What to work on: Reproduce the following lines word for word, leaving out the pictures.
═══ Records for this exercise ═══
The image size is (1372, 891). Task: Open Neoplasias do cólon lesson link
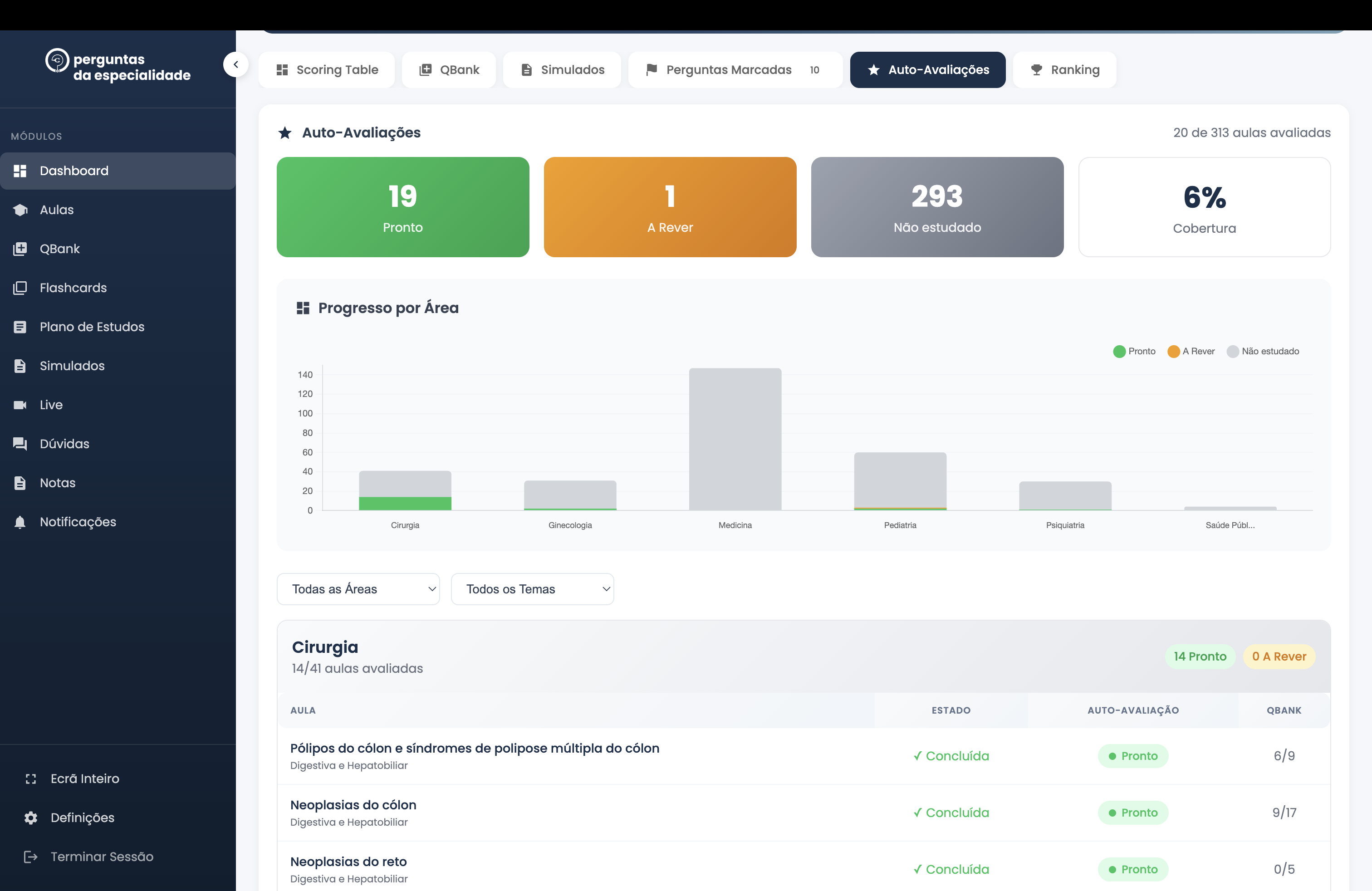coord(353,804)
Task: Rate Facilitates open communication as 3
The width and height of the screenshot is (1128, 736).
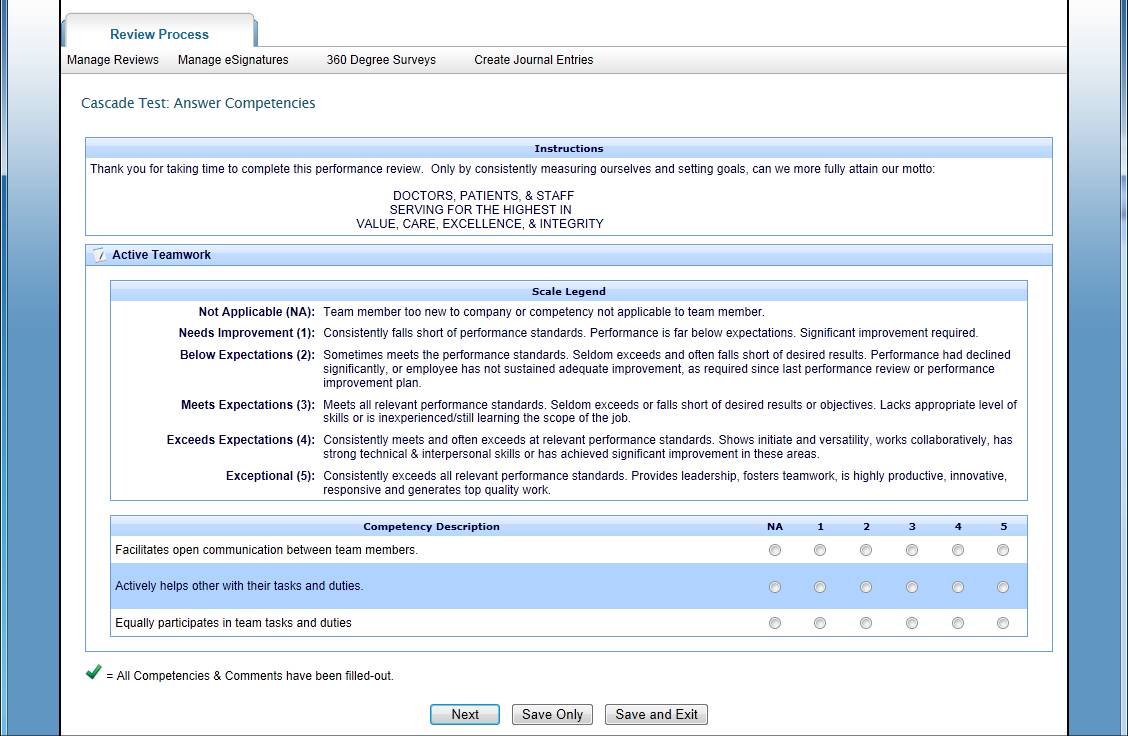Action: 912,550
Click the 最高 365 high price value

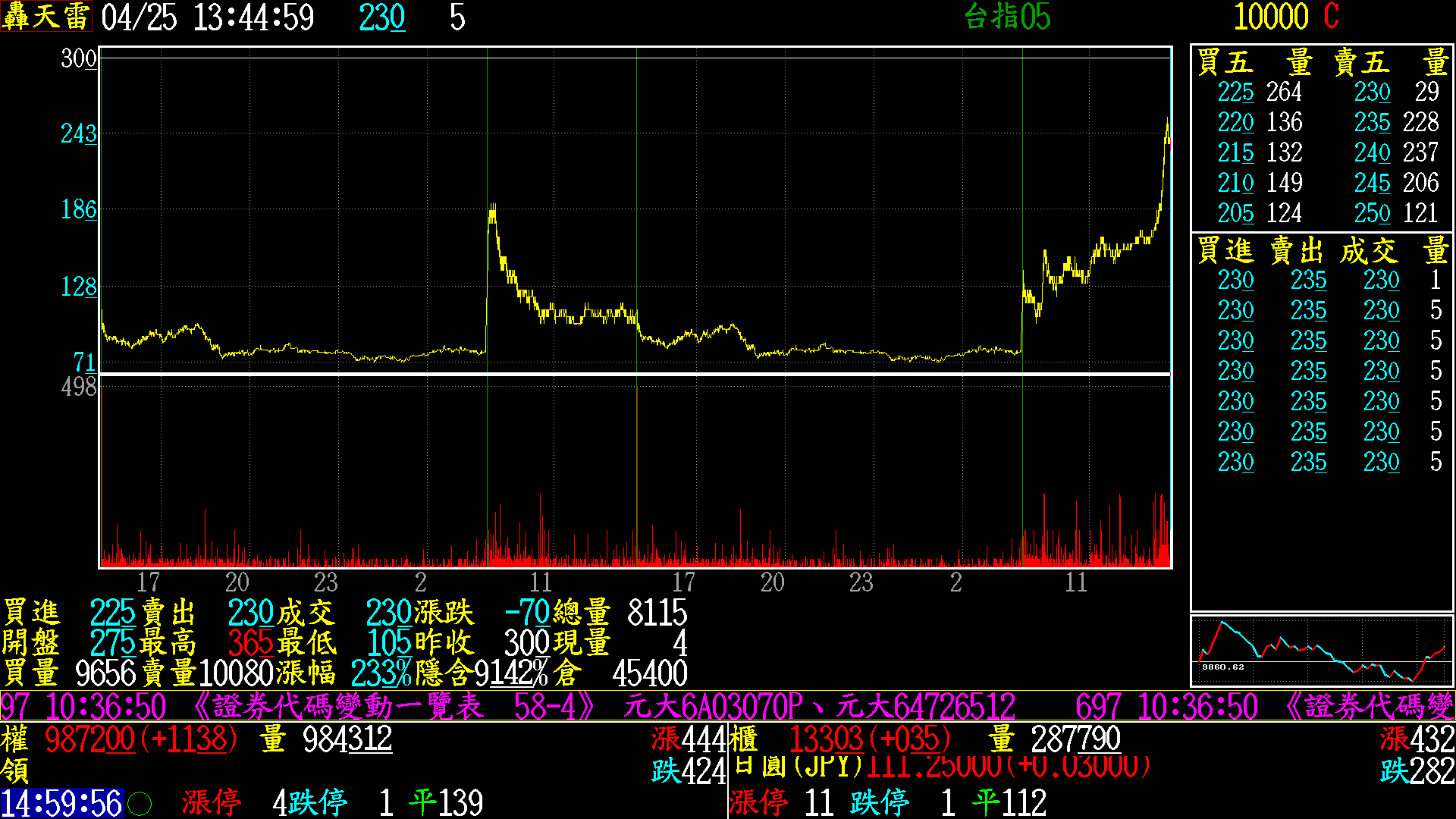click(x=250, y=643)
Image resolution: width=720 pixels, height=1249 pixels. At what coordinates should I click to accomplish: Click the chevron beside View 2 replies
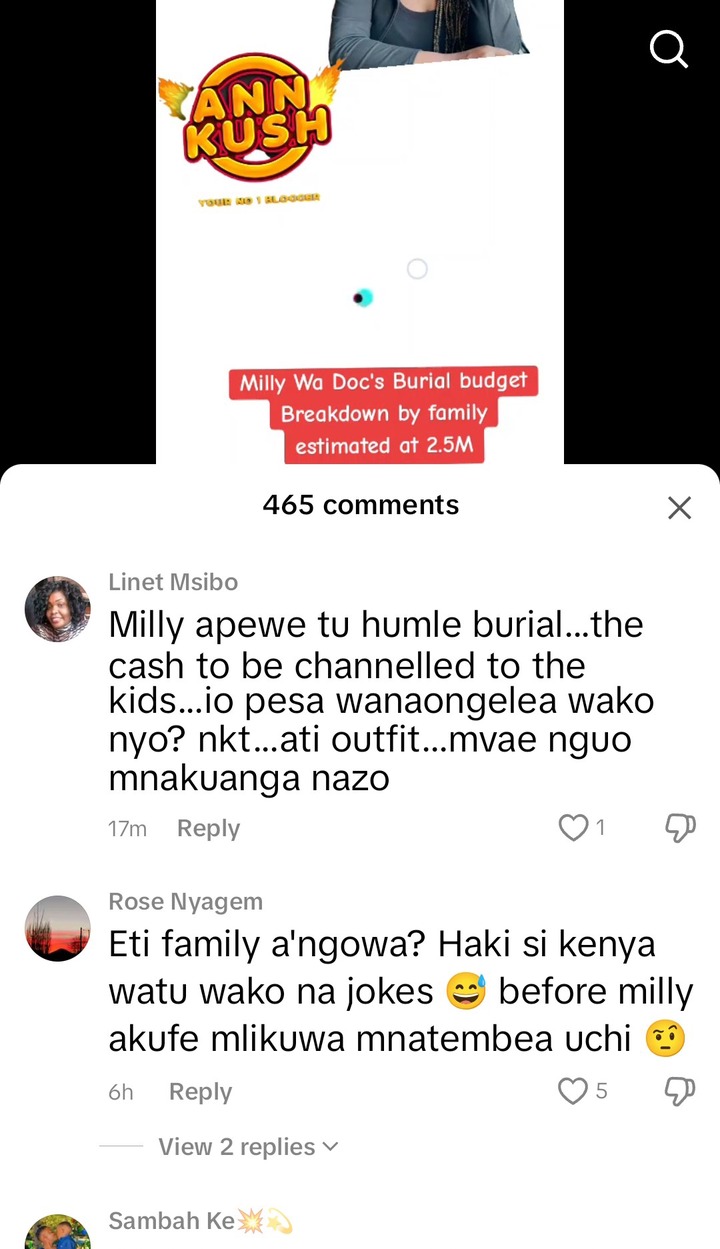click(331, 1147)
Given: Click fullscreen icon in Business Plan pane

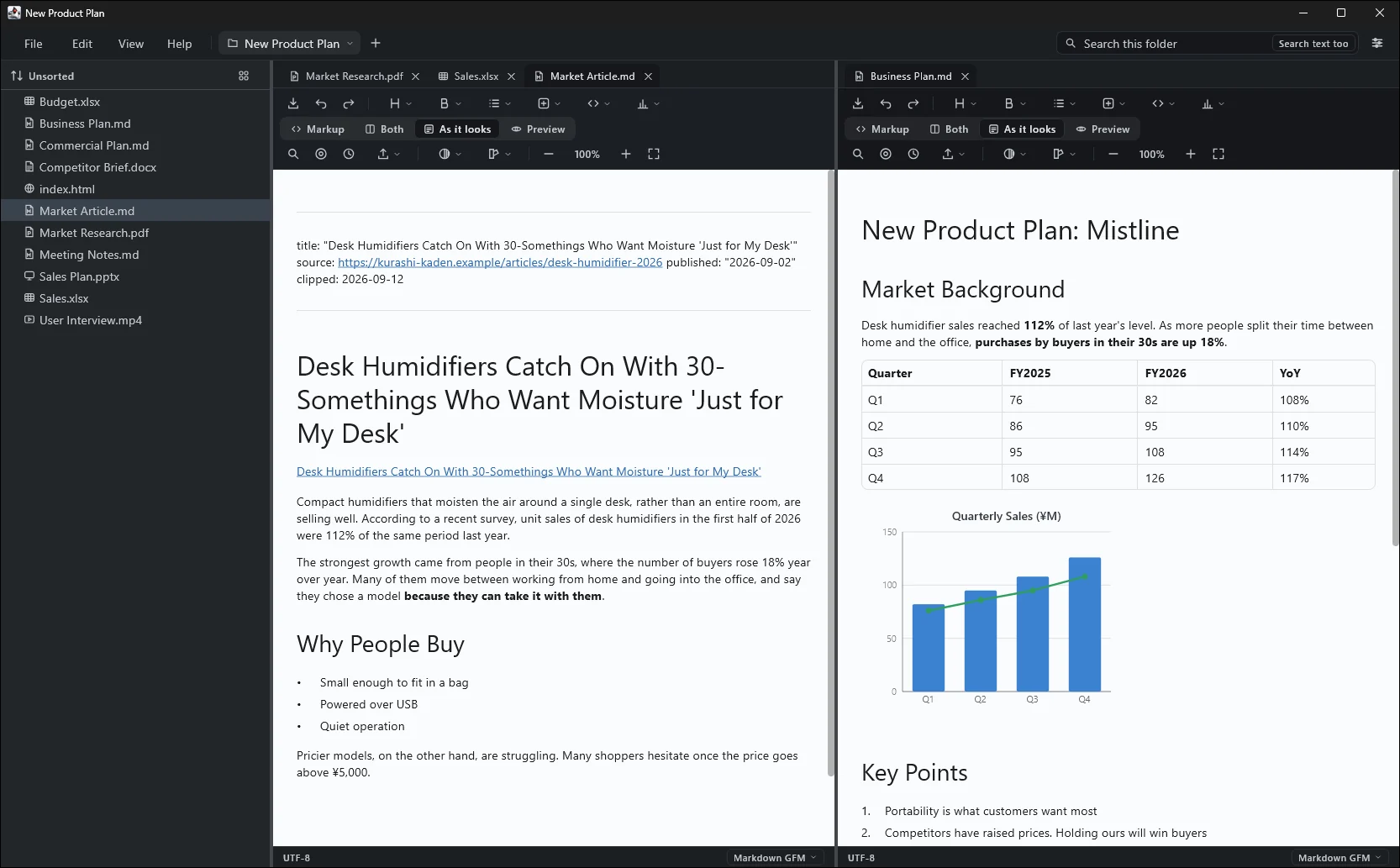Looking at the screenshot, I should 1218,154.
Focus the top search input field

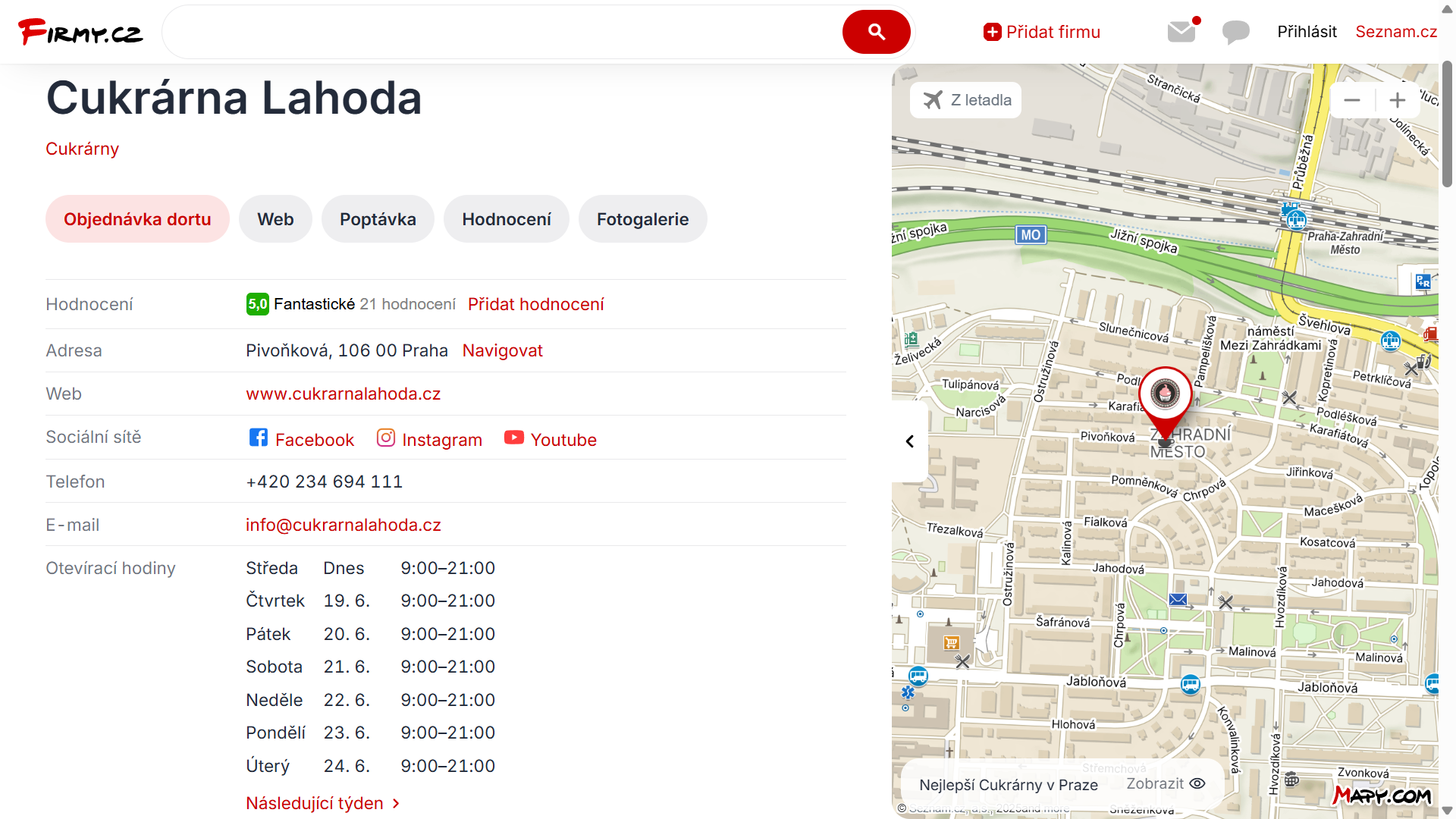click(500, 32)
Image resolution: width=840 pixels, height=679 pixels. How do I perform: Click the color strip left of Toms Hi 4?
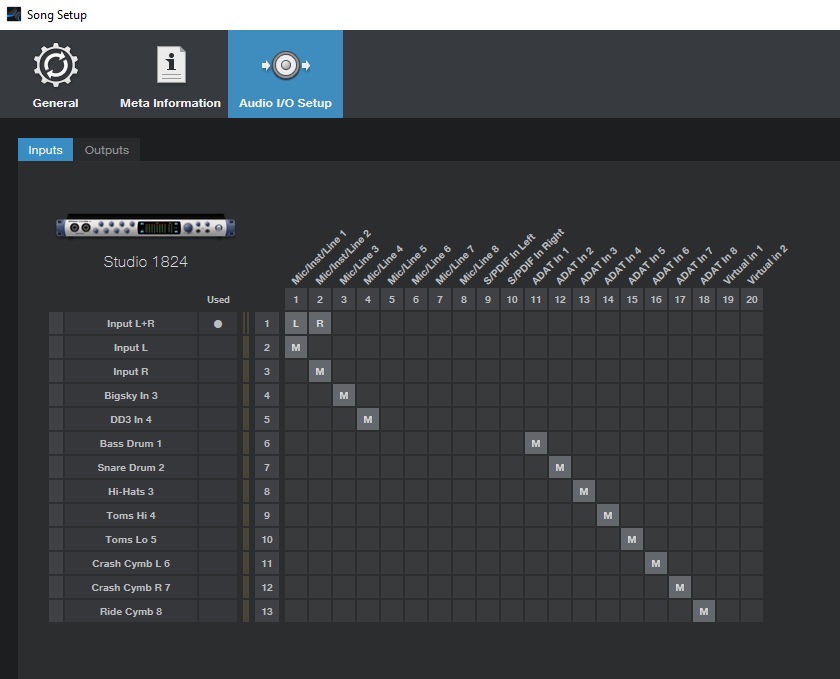click(x=56, y=515)
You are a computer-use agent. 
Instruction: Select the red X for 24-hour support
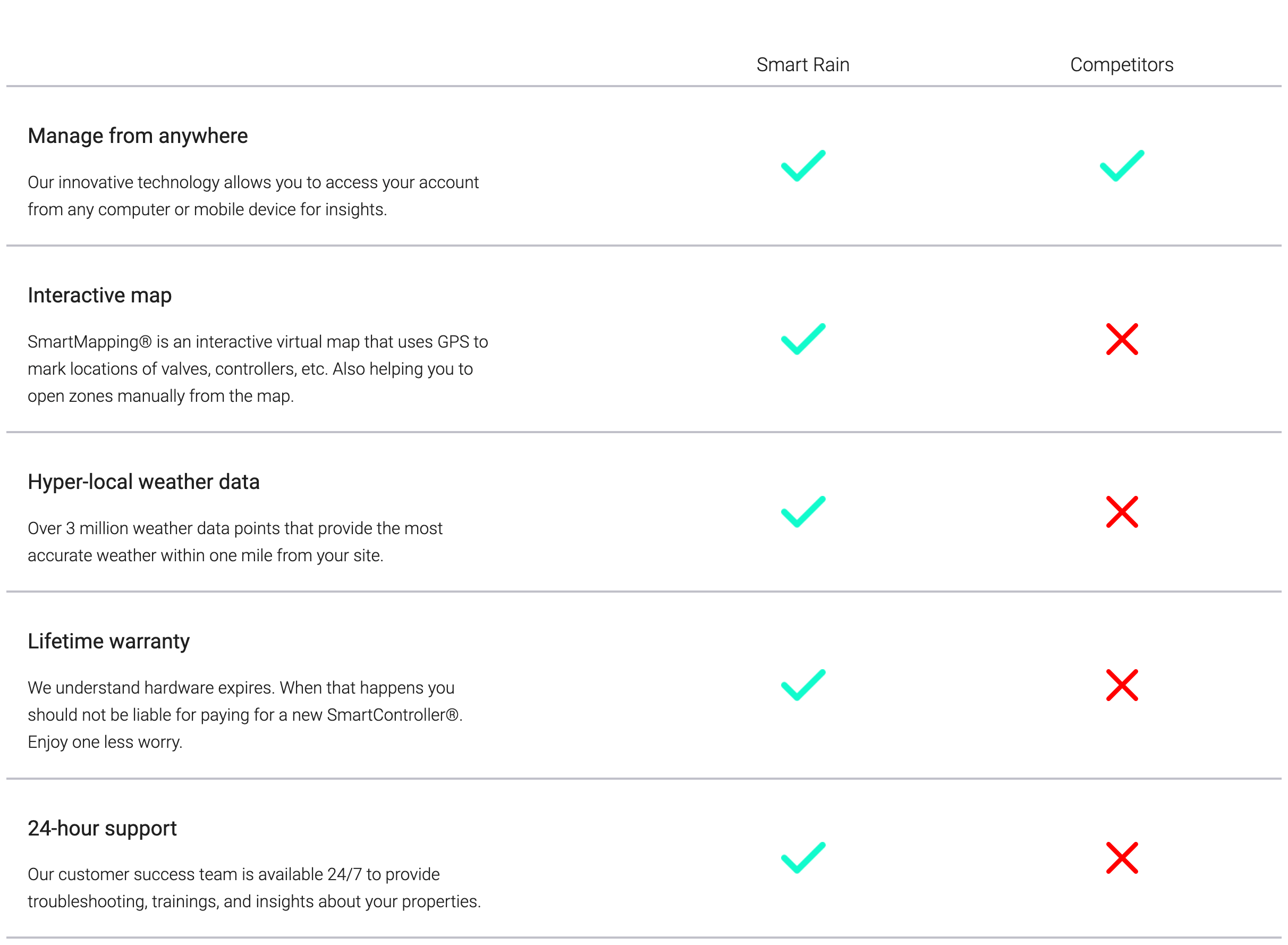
═══
Written answer:
The image size is (1372, 891). Task: Open Neoplasias do cólon lesson link
coord(353,804)
Task: Rate Facilitates open communication as 3
The width and height of the screenshot is (1128, 736).
Action: 912,550
Click the 最高 365 high price value

click(x=250, y=643)
Image resolution: width=720 pixels, height=1249 pixels. At what coordinates should I click to accomplish: Click the chevron beside View 2 replies
click(331, 1147)
Given: Click fullscreen icon in Business Plan pane

Looking at the screenshot, I should 1218,154.
Focus the top search input field

click(500, 32)
Image resolution: width=840 pixels, height=679 pixels. How do I perform: Click the color strip left of Toms Hi 4?
click(x=56, y=515)
You are a computer-use agent. 
Instruction: Select the red X for 24-hour support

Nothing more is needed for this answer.